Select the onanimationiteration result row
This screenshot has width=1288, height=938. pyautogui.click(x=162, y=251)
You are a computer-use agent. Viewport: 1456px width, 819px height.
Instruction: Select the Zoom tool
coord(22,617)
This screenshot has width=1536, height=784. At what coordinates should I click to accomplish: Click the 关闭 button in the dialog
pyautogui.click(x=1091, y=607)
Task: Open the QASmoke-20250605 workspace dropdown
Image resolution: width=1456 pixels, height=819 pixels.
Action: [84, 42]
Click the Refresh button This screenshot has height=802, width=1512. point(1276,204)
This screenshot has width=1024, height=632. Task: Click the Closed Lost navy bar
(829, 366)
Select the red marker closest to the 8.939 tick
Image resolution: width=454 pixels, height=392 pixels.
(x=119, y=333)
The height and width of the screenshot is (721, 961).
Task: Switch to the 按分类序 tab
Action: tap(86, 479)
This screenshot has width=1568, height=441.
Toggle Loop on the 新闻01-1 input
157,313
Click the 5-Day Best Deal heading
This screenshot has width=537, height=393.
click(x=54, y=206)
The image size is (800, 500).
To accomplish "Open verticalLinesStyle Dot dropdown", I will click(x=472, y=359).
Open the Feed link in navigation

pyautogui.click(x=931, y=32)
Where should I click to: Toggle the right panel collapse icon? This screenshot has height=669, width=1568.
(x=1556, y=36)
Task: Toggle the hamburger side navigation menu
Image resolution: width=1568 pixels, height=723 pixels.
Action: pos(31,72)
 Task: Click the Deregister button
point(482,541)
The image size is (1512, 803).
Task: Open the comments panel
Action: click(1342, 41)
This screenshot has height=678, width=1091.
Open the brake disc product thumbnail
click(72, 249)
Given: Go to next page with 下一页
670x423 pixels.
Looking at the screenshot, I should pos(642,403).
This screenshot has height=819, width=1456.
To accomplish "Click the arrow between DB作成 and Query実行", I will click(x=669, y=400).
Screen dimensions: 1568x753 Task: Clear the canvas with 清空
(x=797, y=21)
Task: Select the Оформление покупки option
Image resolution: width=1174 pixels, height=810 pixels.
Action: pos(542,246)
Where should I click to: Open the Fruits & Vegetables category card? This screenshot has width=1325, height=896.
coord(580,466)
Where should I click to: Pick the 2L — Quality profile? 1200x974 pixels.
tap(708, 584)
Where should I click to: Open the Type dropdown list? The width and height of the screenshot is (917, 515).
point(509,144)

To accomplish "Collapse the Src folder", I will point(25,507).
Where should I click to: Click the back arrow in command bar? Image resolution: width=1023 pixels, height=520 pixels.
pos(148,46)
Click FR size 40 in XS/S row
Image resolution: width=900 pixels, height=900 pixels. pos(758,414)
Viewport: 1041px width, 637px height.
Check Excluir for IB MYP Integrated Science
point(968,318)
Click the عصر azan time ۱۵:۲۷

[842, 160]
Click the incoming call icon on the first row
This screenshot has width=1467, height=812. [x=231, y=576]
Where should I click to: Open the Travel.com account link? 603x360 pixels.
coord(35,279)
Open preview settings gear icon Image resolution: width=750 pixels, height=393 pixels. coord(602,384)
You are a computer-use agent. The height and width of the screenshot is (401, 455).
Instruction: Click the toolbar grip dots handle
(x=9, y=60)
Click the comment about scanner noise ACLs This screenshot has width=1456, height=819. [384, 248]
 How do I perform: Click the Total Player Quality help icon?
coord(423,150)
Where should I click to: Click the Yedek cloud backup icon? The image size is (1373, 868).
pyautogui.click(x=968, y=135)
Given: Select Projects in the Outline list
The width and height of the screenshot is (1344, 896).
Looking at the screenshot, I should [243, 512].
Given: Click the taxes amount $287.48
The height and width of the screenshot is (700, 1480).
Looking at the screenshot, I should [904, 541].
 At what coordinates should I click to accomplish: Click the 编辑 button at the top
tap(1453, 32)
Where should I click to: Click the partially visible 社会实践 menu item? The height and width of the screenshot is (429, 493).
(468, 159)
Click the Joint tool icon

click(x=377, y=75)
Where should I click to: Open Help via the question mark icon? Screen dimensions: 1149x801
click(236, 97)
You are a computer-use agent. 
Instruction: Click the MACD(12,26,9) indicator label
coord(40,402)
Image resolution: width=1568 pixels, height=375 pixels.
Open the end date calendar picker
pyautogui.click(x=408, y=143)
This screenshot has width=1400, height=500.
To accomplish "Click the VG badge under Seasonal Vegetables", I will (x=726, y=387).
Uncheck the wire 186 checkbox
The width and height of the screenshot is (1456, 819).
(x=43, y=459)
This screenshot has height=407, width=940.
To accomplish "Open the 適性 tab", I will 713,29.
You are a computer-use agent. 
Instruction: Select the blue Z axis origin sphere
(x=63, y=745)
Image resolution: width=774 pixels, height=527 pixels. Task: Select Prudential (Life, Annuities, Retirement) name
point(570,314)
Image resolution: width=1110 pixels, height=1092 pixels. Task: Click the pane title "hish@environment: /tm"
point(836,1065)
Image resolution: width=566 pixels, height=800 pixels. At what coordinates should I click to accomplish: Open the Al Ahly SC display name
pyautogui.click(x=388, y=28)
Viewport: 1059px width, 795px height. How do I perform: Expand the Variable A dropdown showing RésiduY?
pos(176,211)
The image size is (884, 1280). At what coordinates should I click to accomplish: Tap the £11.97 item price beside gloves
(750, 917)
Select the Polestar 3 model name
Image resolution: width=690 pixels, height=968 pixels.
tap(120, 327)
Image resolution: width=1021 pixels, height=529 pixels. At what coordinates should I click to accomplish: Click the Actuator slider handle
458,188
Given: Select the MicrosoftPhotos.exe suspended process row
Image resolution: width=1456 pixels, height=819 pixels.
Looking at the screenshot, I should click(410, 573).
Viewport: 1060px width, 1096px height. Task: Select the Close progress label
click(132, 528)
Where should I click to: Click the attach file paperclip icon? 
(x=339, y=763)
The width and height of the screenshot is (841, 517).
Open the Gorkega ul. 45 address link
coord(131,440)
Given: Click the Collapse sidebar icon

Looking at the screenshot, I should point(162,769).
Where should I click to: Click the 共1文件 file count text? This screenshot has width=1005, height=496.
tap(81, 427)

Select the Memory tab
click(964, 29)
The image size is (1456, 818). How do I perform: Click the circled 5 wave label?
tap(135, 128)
::::
Count the lines of the records that contain the word "agent", treating uppercase and lowercase as different, and give only the number.

4